E-site: things exit the ribosome
P-site: growing polypeptide chain located here (also where the intiation complex attaches)
A-site: incoming tRNAs bind here
What are the general steps in translation initiation?
- protein synthesis initiates at AUG (met) codon
- specialized methionine tRNA binds to small subunit of ribosome (in the P-site)
- small subunit binds to cap of mRNA and treks along until it encounters the first AUG codon
- eIFs dissociate and large subunit binds
- aminoacyl-tRNA binds to A site and first peptide bond forms
Steps of elongation
- nascent polypeptide in P-site and a new aminoacyl-tRNA binds to the A-site
- New peptide bond is formed by peptidyl transferase (ribozyme) and conformationals change causes the tRNA to move to the E- and P- sites
steps of termination?
- stop codons mar the end of translation
- release factors bind to ribosomes wit top codon in A-site
- release factor causes peptidyl transferase to hydrolyze the last amino acid releasing the completed protein and resulting in disassociation of the ribosome
- release factors are proteins that are shaped like a tRNA
How much energy is utilized to synthesize a peptide bond in a protein?

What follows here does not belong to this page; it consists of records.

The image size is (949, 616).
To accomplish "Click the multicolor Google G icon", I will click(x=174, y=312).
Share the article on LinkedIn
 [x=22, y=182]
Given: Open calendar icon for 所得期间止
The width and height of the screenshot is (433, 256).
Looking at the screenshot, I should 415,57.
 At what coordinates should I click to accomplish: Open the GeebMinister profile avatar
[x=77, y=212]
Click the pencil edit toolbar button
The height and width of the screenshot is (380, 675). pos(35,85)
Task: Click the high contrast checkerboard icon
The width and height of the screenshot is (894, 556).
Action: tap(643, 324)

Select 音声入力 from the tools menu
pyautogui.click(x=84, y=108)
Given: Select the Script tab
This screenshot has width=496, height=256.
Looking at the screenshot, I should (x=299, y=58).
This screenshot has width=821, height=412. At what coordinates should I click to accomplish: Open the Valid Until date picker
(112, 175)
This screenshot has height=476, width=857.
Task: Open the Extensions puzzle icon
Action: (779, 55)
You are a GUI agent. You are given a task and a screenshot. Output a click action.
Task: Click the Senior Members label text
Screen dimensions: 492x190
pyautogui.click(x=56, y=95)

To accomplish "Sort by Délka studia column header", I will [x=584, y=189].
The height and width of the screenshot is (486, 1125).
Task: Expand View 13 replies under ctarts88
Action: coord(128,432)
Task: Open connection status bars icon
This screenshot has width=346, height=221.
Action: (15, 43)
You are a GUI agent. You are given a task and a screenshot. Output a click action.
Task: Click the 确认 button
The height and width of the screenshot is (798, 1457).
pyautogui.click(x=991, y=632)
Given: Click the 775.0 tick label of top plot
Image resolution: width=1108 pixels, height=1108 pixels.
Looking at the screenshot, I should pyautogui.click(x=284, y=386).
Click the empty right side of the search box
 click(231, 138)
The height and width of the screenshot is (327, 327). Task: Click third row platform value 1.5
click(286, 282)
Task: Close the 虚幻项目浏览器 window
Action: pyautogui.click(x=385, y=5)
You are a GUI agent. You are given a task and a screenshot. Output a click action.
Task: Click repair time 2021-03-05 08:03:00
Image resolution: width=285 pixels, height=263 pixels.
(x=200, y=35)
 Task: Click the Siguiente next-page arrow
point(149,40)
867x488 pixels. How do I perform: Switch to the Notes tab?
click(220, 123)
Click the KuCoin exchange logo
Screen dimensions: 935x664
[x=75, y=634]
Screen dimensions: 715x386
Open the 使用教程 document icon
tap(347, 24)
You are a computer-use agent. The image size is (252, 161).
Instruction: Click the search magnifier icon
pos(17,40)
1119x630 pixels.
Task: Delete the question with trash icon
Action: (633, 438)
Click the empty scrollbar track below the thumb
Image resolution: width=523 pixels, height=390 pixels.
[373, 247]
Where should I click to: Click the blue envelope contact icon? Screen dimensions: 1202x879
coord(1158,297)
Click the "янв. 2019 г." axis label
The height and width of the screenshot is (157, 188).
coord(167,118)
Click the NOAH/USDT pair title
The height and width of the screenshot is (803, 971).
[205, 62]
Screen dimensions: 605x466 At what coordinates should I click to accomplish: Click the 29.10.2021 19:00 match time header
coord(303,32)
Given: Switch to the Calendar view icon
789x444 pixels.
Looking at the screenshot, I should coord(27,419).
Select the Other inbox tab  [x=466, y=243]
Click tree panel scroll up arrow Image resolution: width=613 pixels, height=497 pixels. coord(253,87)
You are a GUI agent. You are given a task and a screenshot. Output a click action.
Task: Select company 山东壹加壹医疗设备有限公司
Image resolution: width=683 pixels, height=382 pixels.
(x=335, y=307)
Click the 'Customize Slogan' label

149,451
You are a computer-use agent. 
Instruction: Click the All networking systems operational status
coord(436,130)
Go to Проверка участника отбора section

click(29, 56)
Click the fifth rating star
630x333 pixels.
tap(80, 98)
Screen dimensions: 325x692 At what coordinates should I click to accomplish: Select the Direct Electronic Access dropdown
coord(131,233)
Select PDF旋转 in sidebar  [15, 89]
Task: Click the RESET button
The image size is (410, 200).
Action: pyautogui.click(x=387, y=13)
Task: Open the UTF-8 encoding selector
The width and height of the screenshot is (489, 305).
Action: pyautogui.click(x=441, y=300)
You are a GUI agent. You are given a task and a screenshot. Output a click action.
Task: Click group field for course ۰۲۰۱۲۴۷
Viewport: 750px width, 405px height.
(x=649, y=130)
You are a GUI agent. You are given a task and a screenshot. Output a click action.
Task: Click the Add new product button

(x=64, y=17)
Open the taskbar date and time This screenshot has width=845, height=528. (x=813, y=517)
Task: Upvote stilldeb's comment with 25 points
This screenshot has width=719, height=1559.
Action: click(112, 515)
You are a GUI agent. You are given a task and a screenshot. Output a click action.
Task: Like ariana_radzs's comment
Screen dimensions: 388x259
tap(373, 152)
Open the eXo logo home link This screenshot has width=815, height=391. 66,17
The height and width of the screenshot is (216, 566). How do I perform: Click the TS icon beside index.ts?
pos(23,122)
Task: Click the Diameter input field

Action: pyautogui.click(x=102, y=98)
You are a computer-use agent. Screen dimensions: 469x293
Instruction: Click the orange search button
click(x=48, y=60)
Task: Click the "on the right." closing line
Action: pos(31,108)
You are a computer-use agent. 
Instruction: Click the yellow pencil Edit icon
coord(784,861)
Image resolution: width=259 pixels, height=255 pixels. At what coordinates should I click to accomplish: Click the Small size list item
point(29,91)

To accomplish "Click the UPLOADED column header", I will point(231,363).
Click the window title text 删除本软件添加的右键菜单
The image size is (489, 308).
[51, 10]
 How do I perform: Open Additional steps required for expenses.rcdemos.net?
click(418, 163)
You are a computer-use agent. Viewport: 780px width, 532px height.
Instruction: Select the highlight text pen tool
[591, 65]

4 high energy bonds per every new peptide bond
Where is the energy needed to synthesize a peptide bond consumed in the cell?
- 2 phosphate bonds cleaved from ATP –> AMP to charge the tRNA (put amino acid on tRNA)
- 1 phosphate bond cleaved from GTP –> GDP to dissociate the initiation factors and allow the large ribosomal subunit to bind to the initiation complex
- 1 phosphate bond cleaved from GTP–> GDP to translocate the mRNA and tRNA
suppressor
mutated tRNA
- Nonsense suppressor: mutated anticodon complements terminator sequence (can inhibit effects of nonsense mutation
- Frameshift suppressor: anticodon contains 4 residues and can insert an amino acid and restore a frame sift mutation
What differences in initiation of translation allow prokaryotes but not eukaryotes to have polycistronic mRNA?
- Prokaryotic ribosomes can bind at any ribosome-binding site (rbs - which is upstream from AUG) on the mRNA and start protein translation of multiple proteins in a single mRNA
- Eukaryotic ribosomes must attached at the 5’ cap
What is RNA editing ?
the modification of RNA after synthesis: modification of bases to change “meaning” of message
-molecular process through which some cells can make discrete changes to specific nucleotide sequences within an RNA molecule after it has been generated by RNA polymerase.
what is nonsense-mediated mRNA decay?
a pathway that acts on transcripts right after splicing to degrade RNAs containing nonsense mutations
-a surveillance pathway that exists in all eukaryotes. Its main function is to reduce errors in gene expression by eliminating mRNA transcripts that contain premature stop codons.